Reading passage —
○ ○ ○ ○

As its role changed from war to war, it was modified to do new things. Joe Judge of the Hampton Roads Naval Museum, Wisconsin's parent organization, points out that Wisconsin once launched sea planes from its stern, plucking them out of the drink with a huge crane. For Korea, the sea-plane catapult gave way to a helipad. Wisconsin sat out Vietnam, but in Desert Storm it launched Tomahawk missiles in the interests of discouraging Iraq's advances into Kuwait, along with firing 2,500-pound rounds (about the weight of a Honda Civic coupe) at Iraqi installations up to 23 miles away.

Even today, as visitors line up to stroll along its teakwood decks, Wisconsin again could be called into action. The battleship is in the inactive fleet, and to keep it in shape for duty it has been carefully sealed. But there is a lot to see on its main deck, where tours are given. And at nearby Nauticus, there are other ingenious ways to explore the Wisconsin.

The ship is 887 feet long, and the tour takes about 40 minutes. You can get up close to those 16-inch guns (largest ever on a U.S. warship) and their 5-inch kid brothers. You can see the Tomahawk and Harpoon missile launchers, and you can walk uphill to the tip of the trademark angled bow that distinguishes Iowa-class battleships.

To get an inside view, you need to go virtual. Using eight devices known as "battlescopes," visitors on the Nauticus balcony can focus on the ship at one of 12 points, which magically will give way to a video presentation showing how that particular weapons system functions. The view will include details below deck as well as some operations, such as the firing of the guns, that otherwise might be difficult for a ship to do while tied up in downtown Norfolk.

○ ○ ○ ○

Raw records —
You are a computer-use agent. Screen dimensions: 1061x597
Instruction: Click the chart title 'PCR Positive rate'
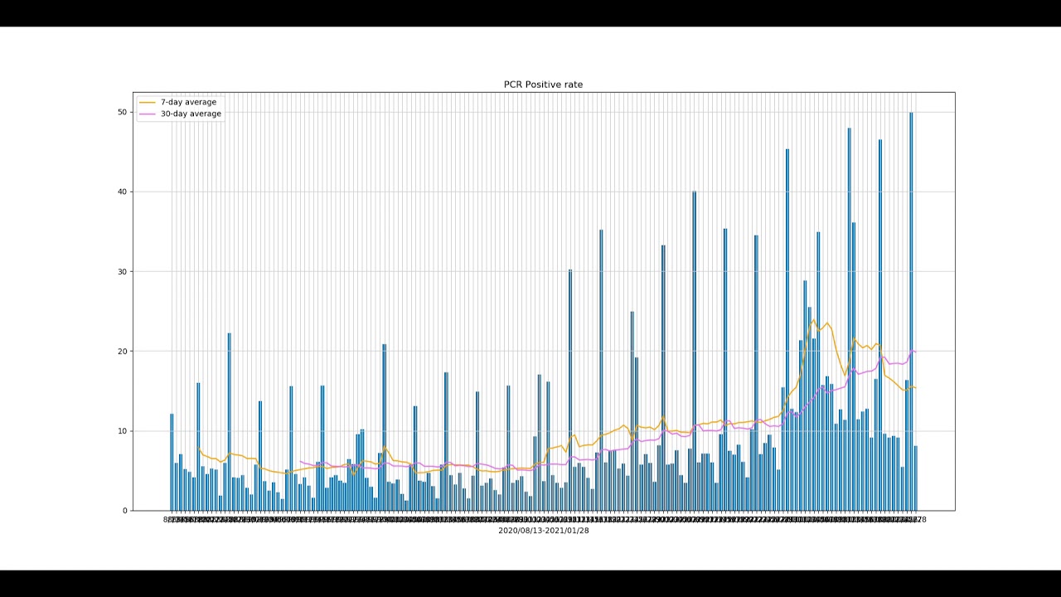(543, 85)

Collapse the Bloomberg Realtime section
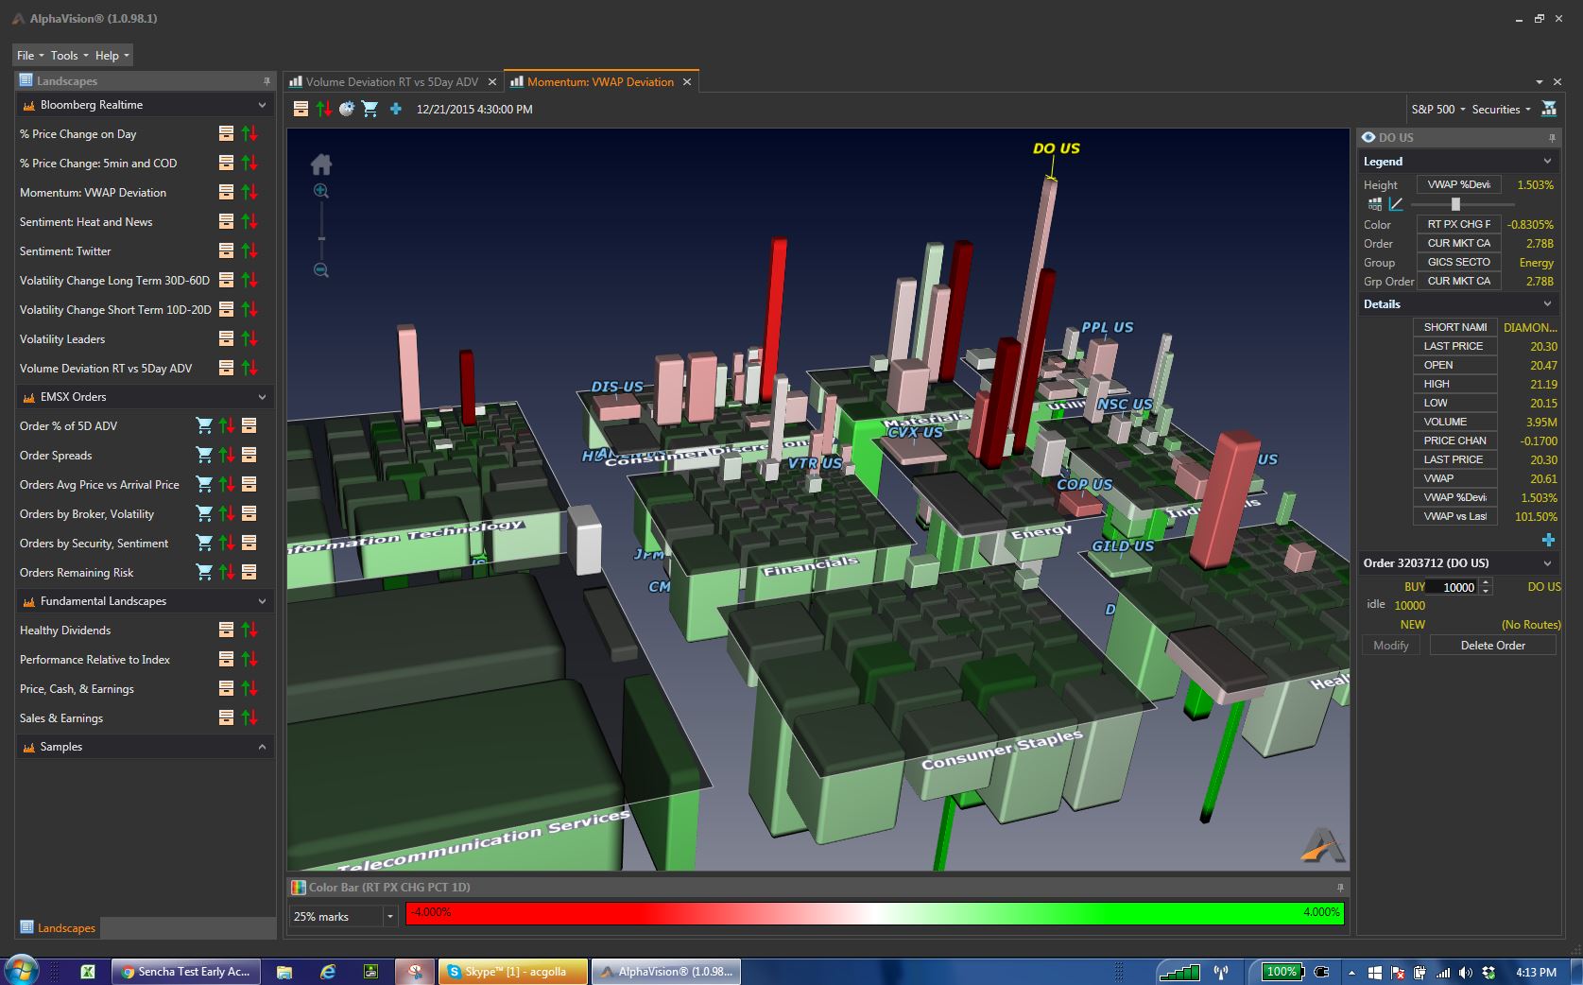262,105
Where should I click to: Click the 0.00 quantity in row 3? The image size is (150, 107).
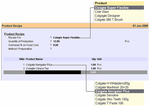[x=93, y=72]
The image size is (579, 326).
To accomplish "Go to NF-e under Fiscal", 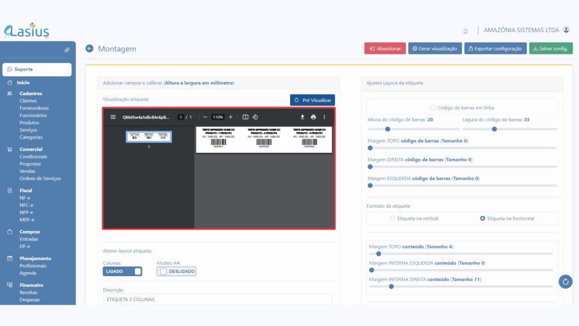I will [25, 198].
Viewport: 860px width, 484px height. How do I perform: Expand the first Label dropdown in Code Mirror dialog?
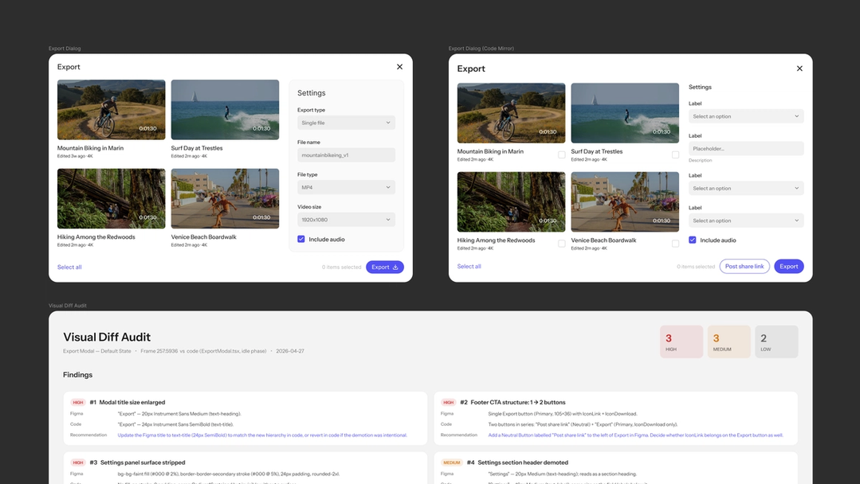746,115
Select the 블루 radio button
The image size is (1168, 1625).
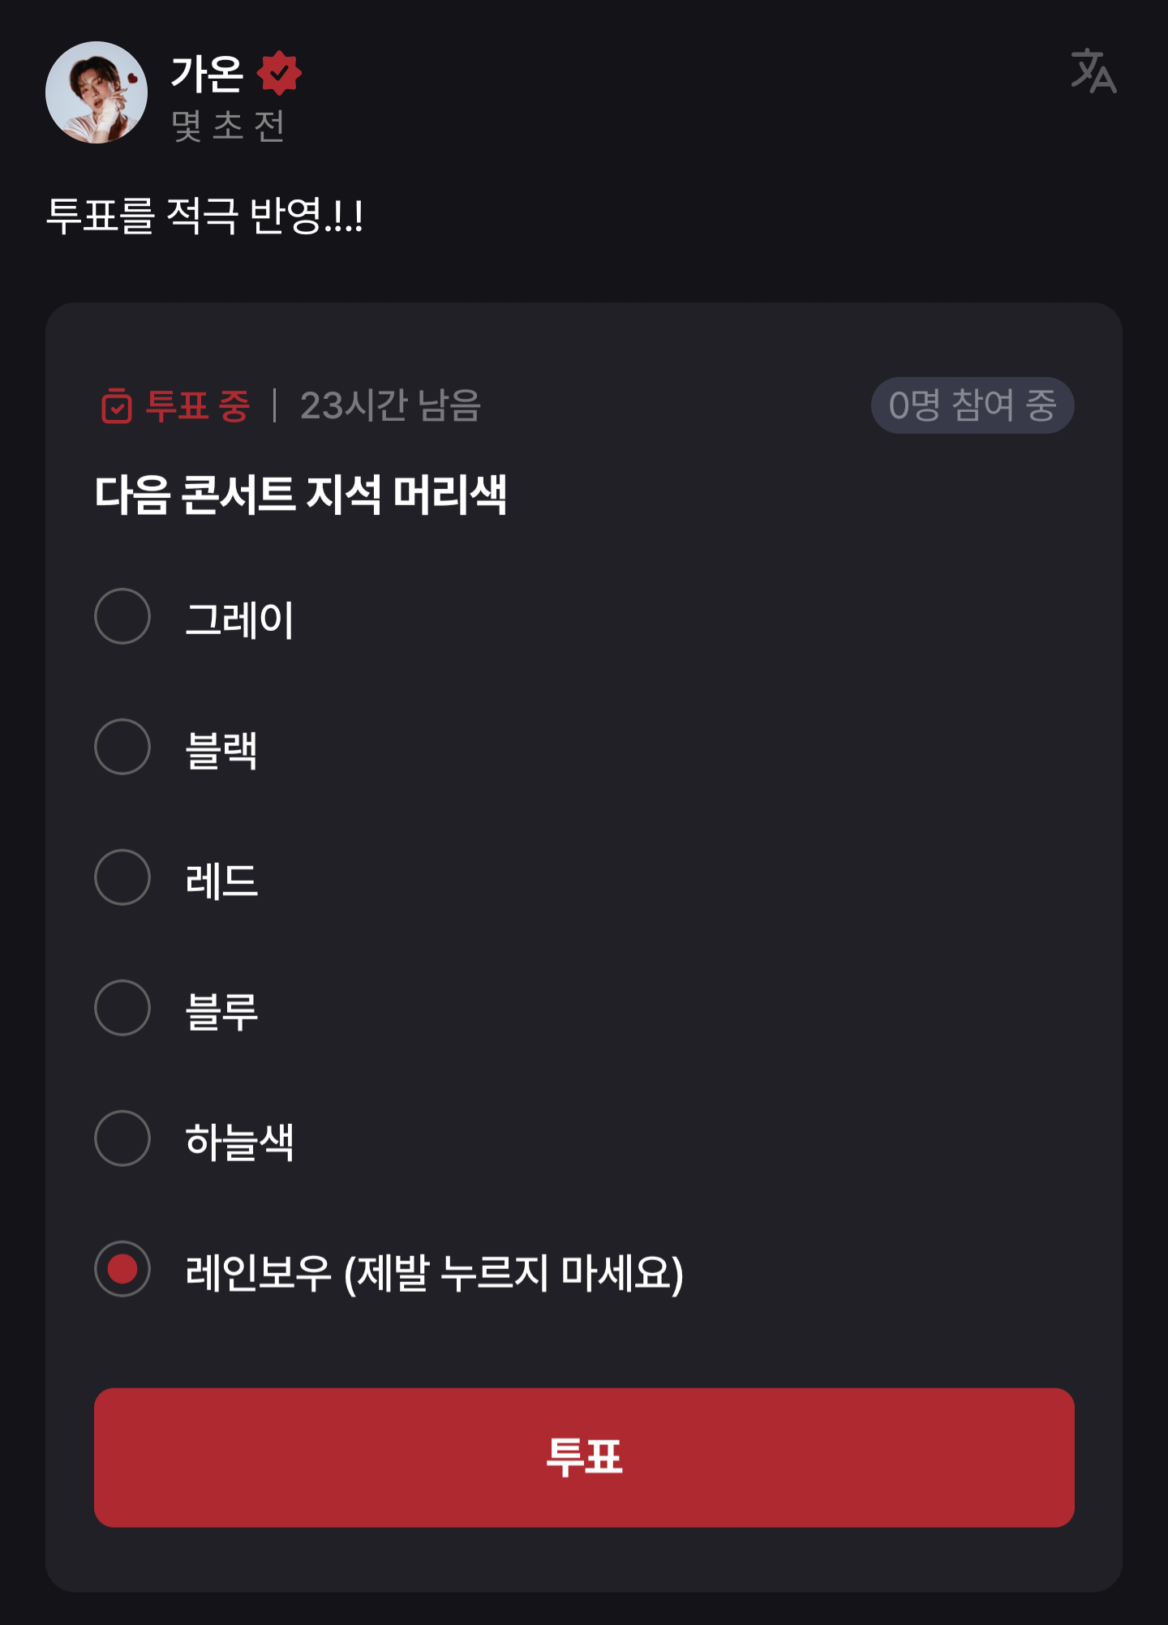122,1008
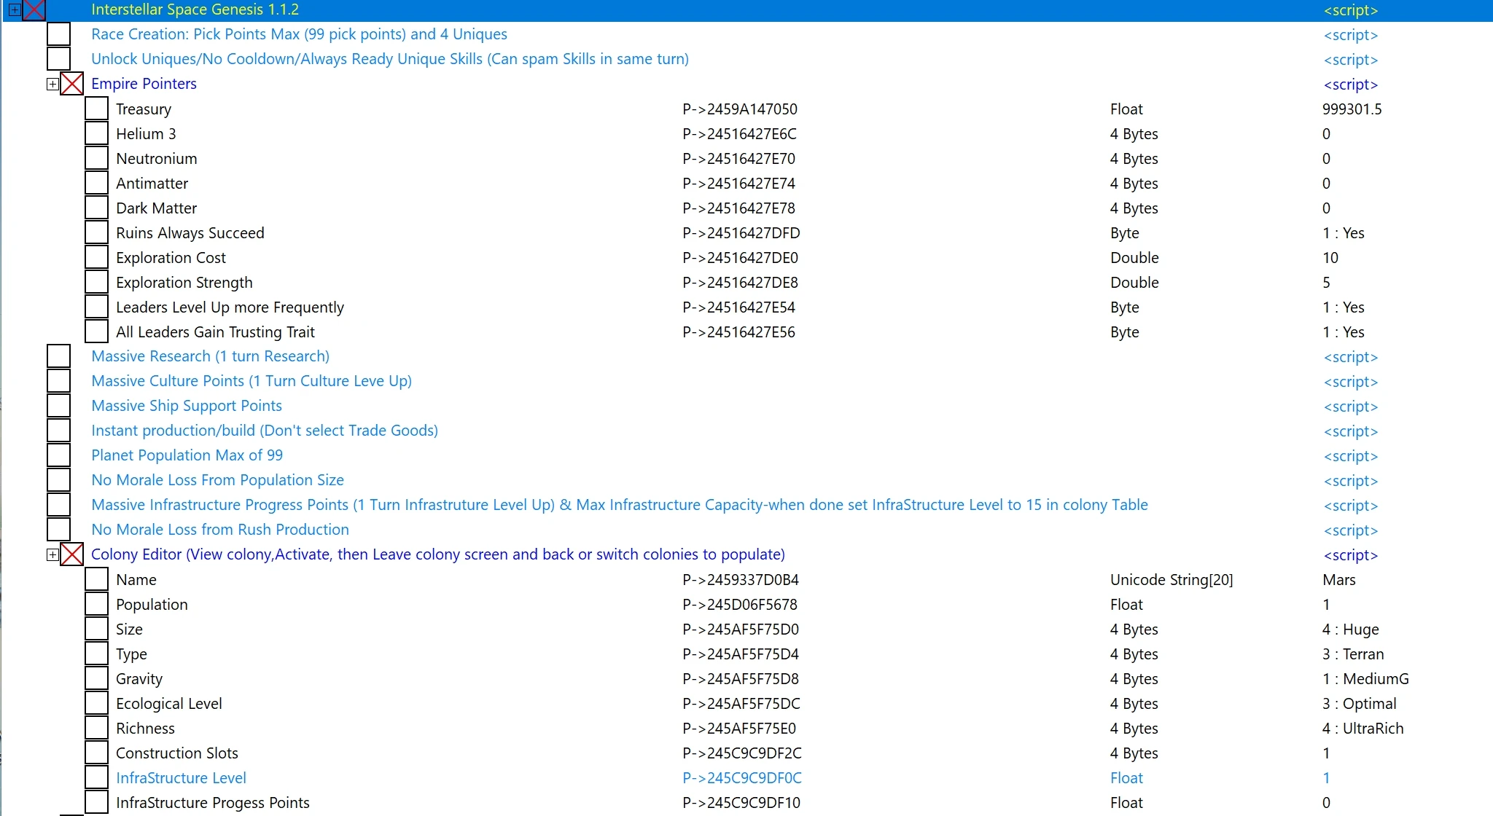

○ ○ ○ ○

Set problem 1 — In the passage on the battleship Wisconsin, how long does the tour take?
Set problem 2 — Please copy the entries starting at the line that contains "Viewport: 860px width, 484px" and ending at the end of the entries, leaving out the pictures.

Problem solution 1 — About 40 minutes.

Problem solution 2 —
Viewport: 860px width, 484px height. How do I perform: Expand the first Label dropdown in Code Mirror dialog?
746,115
Select the 블루 radio button
The image size is (1168, 1625).
122,1008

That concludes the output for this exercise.